Le régulateur a fondé sa décision sur trois éléments. Le premier concerne son défaut de solvabilité. La MTA, qui a réalisé un chiffre d'affaires d'environ 39 M€, ne dispose plus du minimum de capital requis, le fameux MCR applicable sous Solvabilité 2. Il s’agit du niveau minimal de fonds propres que l’organisme doit détenir en permanence, sous peine d’une action immédiate de l’autorité de contrôle susceptible d’entrainer un transfert du portefeuille ou un retrait d’agrément. S’agissant de MTA, un rapport du commissaire aux comptes daté du 24 mars 2016 évoque des fonds propres « négatifs », donc « insuffisants pour couvrir le MCR fixé à 3,7 M€ ».
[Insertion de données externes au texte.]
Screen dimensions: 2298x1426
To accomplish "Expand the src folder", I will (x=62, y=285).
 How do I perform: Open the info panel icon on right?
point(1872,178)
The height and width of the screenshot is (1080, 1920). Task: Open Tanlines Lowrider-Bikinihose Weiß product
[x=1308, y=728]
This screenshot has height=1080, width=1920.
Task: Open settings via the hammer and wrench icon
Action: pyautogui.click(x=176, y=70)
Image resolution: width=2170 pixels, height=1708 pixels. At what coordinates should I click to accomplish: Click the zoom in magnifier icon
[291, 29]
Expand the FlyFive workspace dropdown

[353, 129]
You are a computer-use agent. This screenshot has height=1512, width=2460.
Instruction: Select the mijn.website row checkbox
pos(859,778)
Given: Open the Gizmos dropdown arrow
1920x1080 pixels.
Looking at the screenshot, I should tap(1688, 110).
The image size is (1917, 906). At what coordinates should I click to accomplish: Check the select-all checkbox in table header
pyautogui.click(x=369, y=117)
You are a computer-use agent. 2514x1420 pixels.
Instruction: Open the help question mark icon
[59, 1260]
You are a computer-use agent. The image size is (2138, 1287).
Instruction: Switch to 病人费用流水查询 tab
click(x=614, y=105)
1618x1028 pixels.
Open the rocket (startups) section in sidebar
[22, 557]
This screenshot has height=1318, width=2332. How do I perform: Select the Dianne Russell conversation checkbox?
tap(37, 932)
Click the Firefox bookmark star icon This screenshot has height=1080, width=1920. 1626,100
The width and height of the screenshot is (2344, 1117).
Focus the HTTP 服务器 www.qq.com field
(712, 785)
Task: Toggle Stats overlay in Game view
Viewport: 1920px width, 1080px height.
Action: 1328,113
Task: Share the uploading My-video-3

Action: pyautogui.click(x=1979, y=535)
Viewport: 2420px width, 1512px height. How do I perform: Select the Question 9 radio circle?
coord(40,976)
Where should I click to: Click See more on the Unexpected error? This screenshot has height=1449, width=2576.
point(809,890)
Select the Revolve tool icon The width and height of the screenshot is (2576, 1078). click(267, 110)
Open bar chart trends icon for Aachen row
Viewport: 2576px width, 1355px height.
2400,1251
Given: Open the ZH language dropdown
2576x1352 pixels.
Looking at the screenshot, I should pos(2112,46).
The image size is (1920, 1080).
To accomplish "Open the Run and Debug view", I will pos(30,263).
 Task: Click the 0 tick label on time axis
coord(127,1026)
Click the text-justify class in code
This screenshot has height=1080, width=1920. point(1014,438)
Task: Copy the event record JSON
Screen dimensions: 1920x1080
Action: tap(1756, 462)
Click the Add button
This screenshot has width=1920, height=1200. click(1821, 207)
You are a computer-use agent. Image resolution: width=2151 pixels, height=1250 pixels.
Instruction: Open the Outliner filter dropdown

L’ACPR estime, par ailleurs, que « le plan de financement à court terme [que la MTA lui a soumis] s’avère manifestement insuffisant pour remédier à cette situation ». Enfin, l’Autorité déplore « l’absence d’élément concret permettant d’établir qu’il existe une perspective sérieuse de régularisation ».

Quels agréments ont été retirés ?

La mutuelle d’assurance perd ses agréments sur les branches suivantes :

- Branche 1-A : accidents, prestations forfaitaires

- Branche 7 : marchandises transportées

- Branche 8 : incendie et éléments naturels

- Branche 9 : autres dommages aux biens

- Branche 10 : responsabilité civile véhicules terrestres automoteurs

- Branche 13 : responsabilité civile générale

- Branche 17 : protection juridique

 

La procédure de liquidations judiciaire

Du retrait d’agrément à la liquidation judiciaire
Lorsque l’Autorité de contrôle prudentiel et de résolution (ACPR) constate que le minimum de capital requis (MCR - C. assur., art. L. 352-5) pour la poursuite des activités d’un assureur n’est plus constitué, elle décide du retrait total de ses agréments, à la suite d’une procédure qui a permis à l’assureur de présenter, notamment, un « plan de financement à court terme », pour remettre les fonds à niveau dans les trois mois.

En cas d’échec de ce sauvetage, le retrait d’agrément emporte « de plein droit », la dissolution de l’entreprise d’assurance (C. assur., art. L. 326-2, al. 1er).

Une procédure de liquidation judiciaire est alors immédiatement engagée, le tribunal est saisi à la demande de l’ACPR.

Liquidation bicéphale

La liquidation de l’entreprise d'asurance est alors menée sur deux fronts (ordonnance du 19 avril 2001) afin de préserver au mieux les intérêts des assurés :

- l’ACPR nomme un liquidateur chargé des opérations d’assurances (C. assur., art. L. 326-2, al. 3). Expérimenté, il est chargé d’inventorier les créances des assurés et des autres bénéficiaires de contrats, ainsi que des actifs liés à ces passifs ;

- un liquidateur judiciaire est aussi désigné par le tribunal compétent. C’est lui qui est chargé des opérations de la liquidation en droit commun (C. com., art. L. 622-1 à 34).

Le liquidateur judiciaire doit être le garant des intérêt des divers créanciers : « il revient au juge de première instance de s’assurer du respect des droits... des créanciers. En cas de contestation..., les parties ont toute faculté pour faire valoir leurs droits auprès de la cour d’appel compétente ». (Question parlementaire n° 39570, 18 mai 2004).